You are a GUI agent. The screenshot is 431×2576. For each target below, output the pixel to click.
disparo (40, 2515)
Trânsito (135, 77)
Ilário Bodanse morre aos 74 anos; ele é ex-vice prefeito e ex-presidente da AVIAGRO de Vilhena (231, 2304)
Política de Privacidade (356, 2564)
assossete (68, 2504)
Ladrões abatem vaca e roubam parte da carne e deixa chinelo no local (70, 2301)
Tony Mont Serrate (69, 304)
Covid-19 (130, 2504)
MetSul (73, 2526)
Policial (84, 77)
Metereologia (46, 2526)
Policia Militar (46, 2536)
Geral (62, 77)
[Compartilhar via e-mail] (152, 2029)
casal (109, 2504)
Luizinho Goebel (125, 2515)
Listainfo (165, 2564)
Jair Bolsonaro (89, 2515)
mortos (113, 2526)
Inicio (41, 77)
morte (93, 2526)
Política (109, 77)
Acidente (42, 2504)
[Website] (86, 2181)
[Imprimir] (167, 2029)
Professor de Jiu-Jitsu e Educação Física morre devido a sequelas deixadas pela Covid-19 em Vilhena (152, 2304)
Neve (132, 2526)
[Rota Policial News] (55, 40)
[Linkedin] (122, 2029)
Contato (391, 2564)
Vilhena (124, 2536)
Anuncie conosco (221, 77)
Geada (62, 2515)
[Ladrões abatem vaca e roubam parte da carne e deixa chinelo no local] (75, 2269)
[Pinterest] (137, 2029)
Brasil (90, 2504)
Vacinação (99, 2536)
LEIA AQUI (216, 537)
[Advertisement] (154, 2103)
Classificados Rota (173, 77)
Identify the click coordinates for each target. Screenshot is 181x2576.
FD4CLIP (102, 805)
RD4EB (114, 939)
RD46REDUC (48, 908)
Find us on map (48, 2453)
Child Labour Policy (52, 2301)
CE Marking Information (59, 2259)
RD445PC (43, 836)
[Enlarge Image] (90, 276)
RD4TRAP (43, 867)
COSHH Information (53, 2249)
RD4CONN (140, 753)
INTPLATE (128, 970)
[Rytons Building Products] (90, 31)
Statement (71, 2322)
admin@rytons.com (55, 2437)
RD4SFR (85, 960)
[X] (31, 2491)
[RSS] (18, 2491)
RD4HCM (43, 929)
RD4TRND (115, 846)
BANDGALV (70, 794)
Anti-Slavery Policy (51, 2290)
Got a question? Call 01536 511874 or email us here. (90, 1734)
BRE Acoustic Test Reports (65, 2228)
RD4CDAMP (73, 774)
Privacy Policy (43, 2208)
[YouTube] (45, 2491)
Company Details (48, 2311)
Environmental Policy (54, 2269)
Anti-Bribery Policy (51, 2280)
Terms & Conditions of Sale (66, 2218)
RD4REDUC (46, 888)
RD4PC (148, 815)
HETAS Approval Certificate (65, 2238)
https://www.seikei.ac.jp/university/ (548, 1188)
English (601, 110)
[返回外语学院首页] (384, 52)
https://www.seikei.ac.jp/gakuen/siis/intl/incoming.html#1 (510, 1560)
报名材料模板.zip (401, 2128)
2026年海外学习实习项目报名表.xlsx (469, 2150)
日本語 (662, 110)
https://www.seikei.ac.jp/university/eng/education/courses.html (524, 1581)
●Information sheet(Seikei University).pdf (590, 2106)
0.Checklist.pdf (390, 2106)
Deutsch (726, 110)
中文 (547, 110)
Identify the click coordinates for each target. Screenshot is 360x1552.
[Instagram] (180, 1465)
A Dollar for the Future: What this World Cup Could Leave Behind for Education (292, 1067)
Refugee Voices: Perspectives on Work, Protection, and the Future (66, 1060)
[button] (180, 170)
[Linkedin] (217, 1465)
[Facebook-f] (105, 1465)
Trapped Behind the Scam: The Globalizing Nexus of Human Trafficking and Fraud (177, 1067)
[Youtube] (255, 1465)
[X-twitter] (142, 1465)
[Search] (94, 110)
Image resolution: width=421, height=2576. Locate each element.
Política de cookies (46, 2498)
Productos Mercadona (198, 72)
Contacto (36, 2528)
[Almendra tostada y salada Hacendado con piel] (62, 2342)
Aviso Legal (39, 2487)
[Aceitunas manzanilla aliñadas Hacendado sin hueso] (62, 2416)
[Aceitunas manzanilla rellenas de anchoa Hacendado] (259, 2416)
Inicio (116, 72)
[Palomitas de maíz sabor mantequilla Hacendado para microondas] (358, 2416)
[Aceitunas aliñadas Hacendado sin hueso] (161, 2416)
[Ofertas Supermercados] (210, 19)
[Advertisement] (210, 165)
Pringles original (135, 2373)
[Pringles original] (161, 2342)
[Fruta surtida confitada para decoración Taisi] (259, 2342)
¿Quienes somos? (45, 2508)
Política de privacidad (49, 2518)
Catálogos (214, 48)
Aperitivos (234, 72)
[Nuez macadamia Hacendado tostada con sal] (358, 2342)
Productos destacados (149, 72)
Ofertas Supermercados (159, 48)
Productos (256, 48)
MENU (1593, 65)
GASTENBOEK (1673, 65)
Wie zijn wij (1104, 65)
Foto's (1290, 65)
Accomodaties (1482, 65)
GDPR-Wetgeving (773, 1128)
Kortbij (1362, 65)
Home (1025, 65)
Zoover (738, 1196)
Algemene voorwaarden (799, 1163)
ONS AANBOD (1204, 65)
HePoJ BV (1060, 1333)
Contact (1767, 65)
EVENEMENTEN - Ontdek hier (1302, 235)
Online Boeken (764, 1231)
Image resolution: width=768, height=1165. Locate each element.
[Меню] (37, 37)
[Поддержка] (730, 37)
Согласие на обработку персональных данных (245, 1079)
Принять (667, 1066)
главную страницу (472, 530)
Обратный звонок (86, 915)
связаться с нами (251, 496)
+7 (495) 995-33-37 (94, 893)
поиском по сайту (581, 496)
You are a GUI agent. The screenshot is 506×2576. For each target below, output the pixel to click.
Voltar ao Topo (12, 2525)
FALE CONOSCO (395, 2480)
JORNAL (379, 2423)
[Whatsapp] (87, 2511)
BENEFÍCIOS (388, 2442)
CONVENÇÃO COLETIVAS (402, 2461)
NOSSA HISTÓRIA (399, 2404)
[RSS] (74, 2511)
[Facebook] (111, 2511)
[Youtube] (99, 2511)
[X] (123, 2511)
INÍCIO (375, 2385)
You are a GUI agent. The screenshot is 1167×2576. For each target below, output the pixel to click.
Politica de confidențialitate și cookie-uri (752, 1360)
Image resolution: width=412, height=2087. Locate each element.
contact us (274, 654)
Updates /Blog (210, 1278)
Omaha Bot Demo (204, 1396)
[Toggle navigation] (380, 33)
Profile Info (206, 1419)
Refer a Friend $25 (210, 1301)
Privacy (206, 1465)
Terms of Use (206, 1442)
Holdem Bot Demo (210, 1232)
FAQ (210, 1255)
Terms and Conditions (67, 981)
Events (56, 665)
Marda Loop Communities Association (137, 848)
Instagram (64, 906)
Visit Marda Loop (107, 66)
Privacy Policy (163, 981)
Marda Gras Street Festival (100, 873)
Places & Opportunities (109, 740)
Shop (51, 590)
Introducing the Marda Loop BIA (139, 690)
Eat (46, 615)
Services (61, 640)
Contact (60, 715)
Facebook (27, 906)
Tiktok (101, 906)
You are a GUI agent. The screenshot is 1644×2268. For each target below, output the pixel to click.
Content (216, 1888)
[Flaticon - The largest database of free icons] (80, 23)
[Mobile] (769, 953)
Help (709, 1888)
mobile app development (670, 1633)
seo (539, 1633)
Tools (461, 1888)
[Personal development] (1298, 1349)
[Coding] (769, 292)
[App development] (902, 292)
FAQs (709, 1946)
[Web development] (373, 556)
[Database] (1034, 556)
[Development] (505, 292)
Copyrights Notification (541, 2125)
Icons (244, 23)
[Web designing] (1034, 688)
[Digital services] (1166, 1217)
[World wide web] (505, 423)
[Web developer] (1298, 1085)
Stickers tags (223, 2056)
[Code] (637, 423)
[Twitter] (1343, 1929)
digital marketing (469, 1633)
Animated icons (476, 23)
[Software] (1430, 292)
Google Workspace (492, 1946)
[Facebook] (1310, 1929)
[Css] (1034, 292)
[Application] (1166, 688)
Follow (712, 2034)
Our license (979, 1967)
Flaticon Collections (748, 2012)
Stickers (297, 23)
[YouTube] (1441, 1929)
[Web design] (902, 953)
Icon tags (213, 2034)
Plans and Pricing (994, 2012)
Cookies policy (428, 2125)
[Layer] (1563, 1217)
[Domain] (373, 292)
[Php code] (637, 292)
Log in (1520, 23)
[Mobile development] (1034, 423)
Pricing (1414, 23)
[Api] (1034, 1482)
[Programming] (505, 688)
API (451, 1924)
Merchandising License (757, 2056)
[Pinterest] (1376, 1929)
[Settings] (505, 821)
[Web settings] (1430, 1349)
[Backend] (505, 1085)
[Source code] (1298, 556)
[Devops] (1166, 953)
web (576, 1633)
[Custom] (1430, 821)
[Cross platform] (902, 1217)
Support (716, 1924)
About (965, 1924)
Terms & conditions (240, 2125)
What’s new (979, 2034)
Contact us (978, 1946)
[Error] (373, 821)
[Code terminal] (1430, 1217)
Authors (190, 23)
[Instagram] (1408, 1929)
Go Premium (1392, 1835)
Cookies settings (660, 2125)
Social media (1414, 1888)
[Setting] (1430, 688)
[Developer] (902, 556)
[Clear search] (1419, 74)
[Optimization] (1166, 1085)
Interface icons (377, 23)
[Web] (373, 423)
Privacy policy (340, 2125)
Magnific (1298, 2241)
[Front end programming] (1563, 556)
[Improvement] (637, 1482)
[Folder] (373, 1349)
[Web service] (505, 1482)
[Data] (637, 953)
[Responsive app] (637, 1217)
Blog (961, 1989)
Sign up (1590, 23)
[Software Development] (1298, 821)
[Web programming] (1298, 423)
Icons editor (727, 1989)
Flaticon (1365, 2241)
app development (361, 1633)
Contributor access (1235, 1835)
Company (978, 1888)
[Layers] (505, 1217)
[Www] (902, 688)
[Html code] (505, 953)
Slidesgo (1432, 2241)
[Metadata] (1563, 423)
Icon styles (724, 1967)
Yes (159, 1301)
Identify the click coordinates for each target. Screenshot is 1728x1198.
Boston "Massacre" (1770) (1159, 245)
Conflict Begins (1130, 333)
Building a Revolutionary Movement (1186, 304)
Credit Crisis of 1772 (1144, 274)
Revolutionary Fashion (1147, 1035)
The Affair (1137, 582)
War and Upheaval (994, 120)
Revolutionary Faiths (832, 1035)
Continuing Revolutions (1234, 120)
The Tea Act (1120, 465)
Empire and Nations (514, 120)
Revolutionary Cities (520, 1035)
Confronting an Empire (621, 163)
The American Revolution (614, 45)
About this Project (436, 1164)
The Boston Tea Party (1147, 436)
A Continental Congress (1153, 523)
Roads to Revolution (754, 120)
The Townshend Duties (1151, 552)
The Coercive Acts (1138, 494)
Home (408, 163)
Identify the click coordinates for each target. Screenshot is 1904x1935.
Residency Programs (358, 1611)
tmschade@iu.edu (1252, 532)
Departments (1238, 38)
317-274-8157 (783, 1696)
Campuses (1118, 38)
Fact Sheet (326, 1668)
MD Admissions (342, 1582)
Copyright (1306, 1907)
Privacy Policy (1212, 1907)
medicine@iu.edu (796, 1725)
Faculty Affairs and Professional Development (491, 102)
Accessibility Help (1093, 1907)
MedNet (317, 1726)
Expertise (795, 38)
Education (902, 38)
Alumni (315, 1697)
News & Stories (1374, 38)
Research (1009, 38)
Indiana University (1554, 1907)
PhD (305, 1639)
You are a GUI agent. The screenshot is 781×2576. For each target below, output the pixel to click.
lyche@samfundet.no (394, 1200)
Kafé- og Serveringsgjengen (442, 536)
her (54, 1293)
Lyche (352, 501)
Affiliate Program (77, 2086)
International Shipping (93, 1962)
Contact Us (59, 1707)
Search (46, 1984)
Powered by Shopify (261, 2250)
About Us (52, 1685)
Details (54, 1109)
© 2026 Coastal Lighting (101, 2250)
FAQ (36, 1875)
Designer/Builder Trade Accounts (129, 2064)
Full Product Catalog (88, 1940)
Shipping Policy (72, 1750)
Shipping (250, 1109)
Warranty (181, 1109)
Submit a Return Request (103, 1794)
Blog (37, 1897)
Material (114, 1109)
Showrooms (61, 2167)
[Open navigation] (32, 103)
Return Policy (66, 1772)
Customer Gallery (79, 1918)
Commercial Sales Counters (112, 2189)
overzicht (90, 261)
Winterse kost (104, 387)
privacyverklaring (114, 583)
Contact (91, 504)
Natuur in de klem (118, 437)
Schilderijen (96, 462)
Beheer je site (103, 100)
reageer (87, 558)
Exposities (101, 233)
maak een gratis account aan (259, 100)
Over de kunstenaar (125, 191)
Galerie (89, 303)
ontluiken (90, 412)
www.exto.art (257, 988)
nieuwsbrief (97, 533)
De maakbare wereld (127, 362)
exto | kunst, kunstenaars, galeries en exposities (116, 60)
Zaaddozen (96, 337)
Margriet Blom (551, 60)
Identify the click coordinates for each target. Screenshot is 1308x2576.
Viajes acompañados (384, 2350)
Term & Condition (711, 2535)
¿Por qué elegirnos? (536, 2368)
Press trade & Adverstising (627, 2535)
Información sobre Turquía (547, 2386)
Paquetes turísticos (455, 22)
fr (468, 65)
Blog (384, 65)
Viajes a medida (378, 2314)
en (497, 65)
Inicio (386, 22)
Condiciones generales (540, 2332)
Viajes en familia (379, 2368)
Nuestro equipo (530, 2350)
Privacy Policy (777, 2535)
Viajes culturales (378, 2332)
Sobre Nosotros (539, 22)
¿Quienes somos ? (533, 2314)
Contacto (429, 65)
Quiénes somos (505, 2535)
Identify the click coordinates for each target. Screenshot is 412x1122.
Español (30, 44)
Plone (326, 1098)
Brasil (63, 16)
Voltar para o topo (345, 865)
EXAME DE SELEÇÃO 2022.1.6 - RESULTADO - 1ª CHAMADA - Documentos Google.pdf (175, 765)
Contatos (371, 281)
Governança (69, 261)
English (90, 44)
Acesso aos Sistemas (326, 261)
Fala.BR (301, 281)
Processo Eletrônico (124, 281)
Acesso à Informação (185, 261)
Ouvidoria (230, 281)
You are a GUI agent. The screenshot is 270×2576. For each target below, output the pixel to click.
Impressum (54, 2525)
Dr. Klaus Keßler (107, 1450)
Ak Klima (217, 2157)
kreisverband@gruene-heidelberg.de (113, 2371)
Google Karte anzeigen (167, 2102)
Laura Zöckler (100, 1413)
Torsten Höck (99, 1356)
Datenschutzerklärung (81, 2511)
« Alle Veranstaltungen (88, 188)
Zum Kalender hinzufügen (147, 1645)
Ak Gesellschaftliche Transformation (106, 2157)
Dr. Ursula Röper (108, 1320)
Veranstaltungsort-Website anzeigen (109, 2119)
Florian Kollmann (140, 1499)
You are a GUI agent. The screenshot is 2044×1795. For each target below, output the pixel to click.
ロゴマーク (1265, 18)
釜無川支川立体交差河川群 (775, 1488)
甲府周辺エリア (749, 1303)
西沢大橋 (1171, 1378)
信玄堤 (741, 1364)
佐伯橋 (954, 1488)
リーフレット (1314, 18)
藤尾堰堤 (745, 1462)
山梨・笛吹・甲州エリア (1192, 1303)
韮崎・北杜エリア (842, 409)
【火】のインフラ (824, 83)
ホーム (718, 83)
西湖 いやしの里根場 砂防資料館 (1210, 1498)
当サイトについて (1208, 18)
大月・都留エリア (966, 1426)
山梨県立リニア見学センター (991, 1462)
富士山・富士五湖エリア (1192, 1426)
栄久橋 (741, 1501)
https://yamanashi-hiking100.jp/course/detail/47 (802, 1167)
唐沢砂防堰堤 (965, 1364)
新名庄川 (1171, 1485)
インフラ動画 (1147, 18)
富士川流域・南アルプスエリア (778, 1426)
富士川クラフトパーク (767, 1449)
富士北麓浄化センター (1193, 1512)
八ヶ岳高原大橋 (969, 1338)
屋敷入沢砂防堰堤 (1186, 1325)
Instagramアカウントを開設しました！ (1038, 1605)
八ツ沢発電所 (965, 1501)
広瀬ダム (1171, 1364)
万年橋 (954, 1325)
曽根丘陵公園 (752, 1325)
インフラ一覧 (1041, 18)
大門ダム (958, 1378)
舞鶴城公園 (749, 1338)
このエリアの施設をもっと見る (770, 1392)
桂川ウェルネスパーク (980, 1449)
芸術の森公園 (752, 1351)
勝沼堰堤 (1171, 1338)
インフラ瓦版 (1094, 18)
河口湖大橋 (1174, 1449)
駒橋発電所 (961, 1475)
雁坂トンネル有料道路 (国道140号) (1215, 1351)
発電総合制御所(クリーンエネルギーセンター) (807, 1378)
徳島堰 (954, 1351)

What the exercise asks: The word to find is "Google". Copy every line of the data that holds it.

Solution to this exercise:
Google Workspace (492, 1946)
EXAME DE SELEÇÃO 2022.1.6 - RESULTADO - 1ª CHAMADA - Documentos Google.pdf (175, 765)
Google Karte anzeigen (167, 2102)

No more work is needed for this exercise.